エピソード
世界有数のカルデラを持つ活火山。阿蘇の火口は古来「地獄」に見立てられ、火の神を祀る信仰の対象であり続けてきた。煙を上げる中岳火口を前にすると、この山が昔の人々にとって「この世とあの世の境目」だったことが実感できる。心霊スポットというより、日本人が千年以上「向こう側」を感じ続けてきた山である。

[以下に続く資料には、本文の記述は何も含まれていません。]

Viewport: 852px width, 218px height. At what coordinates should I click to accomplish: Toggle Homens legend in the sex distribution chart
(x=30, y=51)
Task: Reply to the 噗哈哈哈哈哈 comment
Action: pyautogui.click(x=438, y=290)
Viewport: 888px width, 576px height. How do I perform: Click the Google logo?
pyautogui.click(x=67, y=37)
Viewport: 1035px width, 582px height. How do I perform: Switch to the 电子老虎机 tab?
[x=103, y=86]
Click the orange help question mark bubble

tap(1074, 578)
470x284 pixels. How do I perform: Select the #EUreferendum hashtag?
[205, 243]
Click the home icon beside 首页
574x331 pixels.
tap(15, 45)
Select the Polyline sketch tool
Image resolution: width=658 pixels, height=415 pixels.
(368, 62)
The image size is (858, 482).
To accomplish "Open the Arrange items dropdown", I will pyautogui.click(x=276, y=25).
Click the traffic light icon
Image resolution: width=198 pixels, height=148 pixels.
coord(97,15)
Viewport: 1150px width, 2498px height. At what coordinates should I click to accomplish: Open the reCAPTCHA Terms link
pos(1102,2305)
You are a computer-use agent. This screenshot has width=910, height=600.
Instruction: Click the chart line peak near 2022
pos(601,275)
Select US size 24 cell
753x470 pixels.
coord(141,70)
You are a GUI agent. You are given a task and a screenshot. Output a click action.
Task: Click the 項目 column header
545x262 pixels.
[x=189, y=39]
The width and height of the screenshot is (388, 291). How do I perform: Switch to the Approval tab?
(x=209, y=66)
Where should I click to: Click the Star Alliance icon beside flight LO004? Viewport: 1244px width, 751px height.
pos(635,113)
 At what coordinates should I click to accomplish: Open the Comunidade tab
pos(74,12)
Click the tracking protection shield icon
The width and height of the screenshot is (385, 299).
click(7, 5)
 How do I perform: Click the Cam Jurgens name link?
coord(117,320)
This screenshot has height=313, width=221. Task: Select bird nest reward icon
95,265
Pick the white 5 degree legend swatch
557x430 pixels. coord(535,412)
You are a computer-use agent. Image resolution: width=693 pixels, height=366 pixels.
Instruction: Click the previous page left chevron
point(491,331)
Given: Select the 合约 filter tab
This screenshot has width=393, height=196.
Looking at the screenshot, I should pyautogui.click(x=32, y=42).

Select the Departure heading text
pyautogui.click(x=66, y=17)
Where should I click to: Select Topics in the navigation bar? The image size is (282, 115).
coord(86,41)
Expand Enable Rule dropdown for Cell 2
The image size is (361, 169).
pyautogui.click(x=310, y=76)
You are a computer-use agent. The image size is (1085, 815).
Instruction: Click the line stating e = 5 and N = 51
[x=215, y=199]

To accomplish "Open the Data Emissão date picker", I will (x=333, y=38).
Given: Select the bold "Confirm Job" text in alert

噂として語られるのは、火口周辺や草千里で人影を見た、誰もいない駐車場で声を聞いた、霧の中に人の姿が浮かんだ、といったもの。阿蘇は霧が出やすく、火山ガスの影響もあって視界が急変するため、見間違いで説明のつく話も多い。一方で、火口が「境目」と信じられてきた歴史ゆえに、昭和期には痛ましい出来事も少なくなかったと語られており、火口周辺に慰霊の意味を持つ場所があることは知っておきたい。
現地で最優先すべきは心霊よりも火山としての現実的な危険である。火山ガスと噴火警戒レベルにより立入規制が頻繁に変わるため、訪問前に必ず最新の規制情報を確認すること。規制線の内側に入ることは、噂を確かめる以前に命に関わる。信仰の山として、畏れを持って向き合うべき場所である。